Deidre had to stifle her desire to begin asking questions. She put another bite of pie in her mouth and sipped coffee. Pete con­tinued rambling.

“Yep, that was quite a lodge. They hunted up here with a gang of their friends for a couple of years, and then the war broke out. My dad and most of the men who lived up here enlisted, so they were gone for a few years. I had a chance to roam the woods, and a couple of times my older brother took me with when he walked the road they had put in. Best grouse hunting you ever seen. I guess that’s not what you’re interested in, though. The couple of times I got back there, you could tell it wasn’t being used. One window had been shot out, and somebody had broke in and taken most of the stuff from the lodge.

“After the war, you’d a thought they’d come back and fix it up, but a year later they sold it to some guy from Chicago. Believe it or not, he came up here to live. Fixed the lodge up and built a dozen cabins. Advertised he was opening a fishing resort. Used to be two-pound brook trout in that river.

“He did okay. A lot of people from Chicago came here and paid big money to experience what I had all my life. By then I was old enough to go to work, and I did odd jobs around the resort for him. Even got to do a little guiding. He had a boy about ten years older than me who he really loved, and they did everything together. Then, in 1951 his son was drafted and was sent to Korea. Got killed there. The guy was never the same after that. He asked me to go fishing with him one day, but he didn’t fish much at all. Just watched me. On the way back to the lodge, he told me he was going back to Chicago.

“The place sat empty ever since. I got back there a few times. Everything was starting to fall apart. Last time I saw, it must’ve been ten years ago. Three or four years ago, somebody posted the land, strung no trespassing signs all around its perimeter. We thought maybe somebody was going to try to make something of the place, but I guess not.”

Deidre was sitting on the edge of her chair. “Do you know who bought it?”

“No. Some people tried to find out, but the records at the courthouse show that it belongs to a trust, whatever that is. There’s no way to track down the owners.”

“Tell me, Pete, was there anything unusual about the locks on the doors?”

“How do you know that? They were really heavy, made of brass I think, and big. They made me think of the kind of lock you might find on a seaman’s trunk, the kind that needed a big key to open it.

“Funny thing, though, they were placed on the outside of the cabin. There was another hasp inside, so the guests could lock the door from either inside or out. I still don’t know why you want to know all of this. It’s ancient history.”

“Pete, will you tell me where this place is?”

“Sure. It’s no secret. Go back a mile on Highway 1, and take a right on the Bagna Lake Road.
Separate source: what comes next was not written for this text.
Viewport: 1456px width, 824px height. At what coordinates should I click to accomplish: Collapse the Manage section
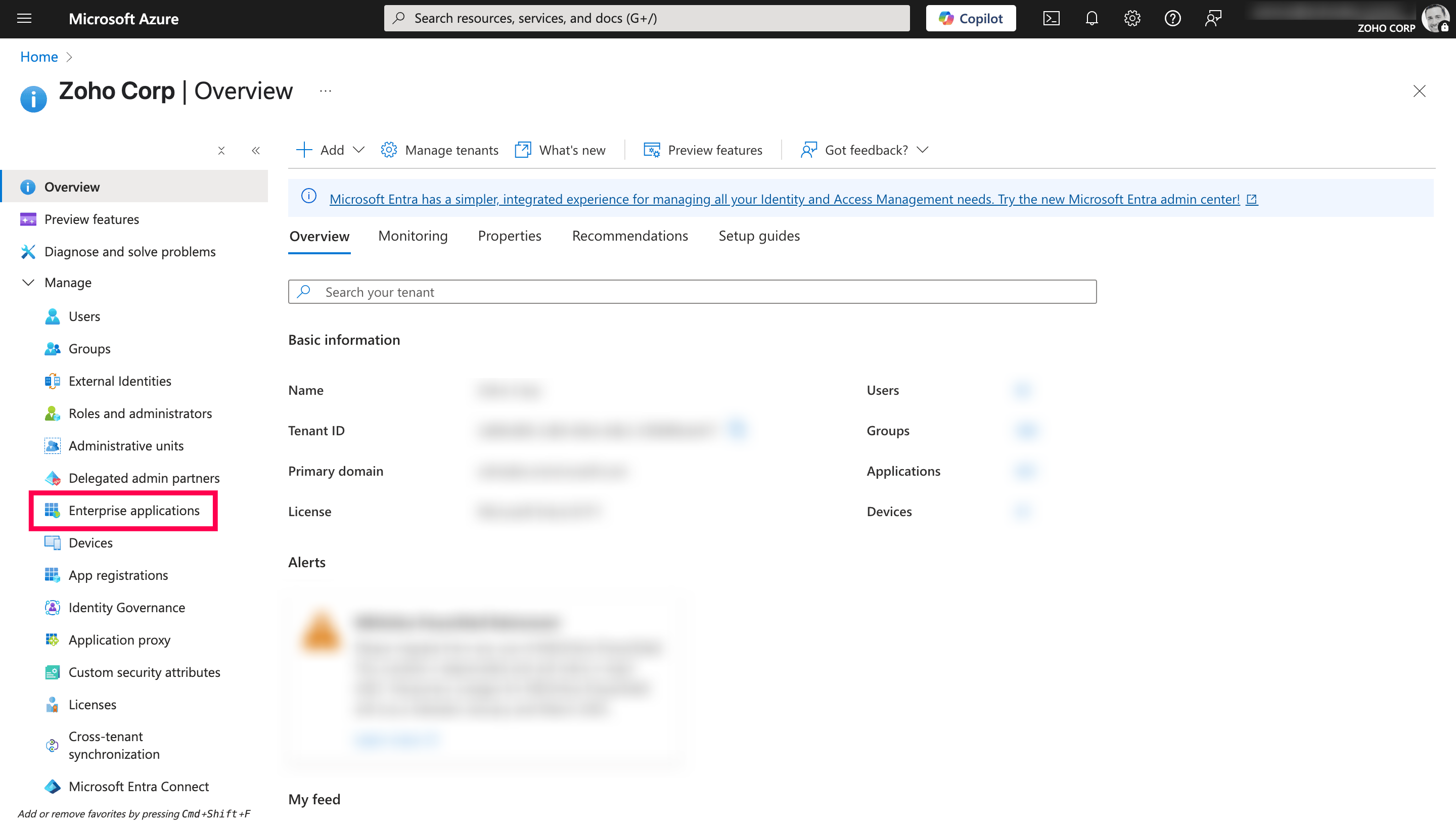[28, 283]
Go another two miles, and on the left you’ll see what used to be two stone and concrete pillars that mark the driveway entrance. It’s mostly grown up now, but I think you can still make it out.”

Before he could say anymore or ask any questions, Deidre stood up and began to put on her jacket. “You make supper. I’m going to take a drive. I’ll be back by five or so,” and she started out the door.

“Don’t get caught back there after dark,” Pete warned. “Every­thing looks different once the sun sets, and I don’t want to have to come looking for you. It’s supposed to be below zero tonight. Do you have a flashlight? And make sure you take some matches with you. How about a compass? Do you have one?”

Deidre turned to face her friend. She was almost as tall as he was, he being stooped from his many years of working in the woods.

“Got them all. And don’t worry, I just want to look around the place. Be back soon.” She gave his sinewy arm a squeeze before she left.

Pete shook his head after she closed the door. “Got a mind of her own, that one,” he muttered to himself, and went to his stove to check the pot of stew simmering on the front burner.

Using a large serving spoon, he scooped up a piece of venison that was cooking in the broth and sampled it, added a pinch more salt, and turned the burner off. Pete heard Deidre back up and drive away. He looked out the window, wishing she hadn’t gone off on her own.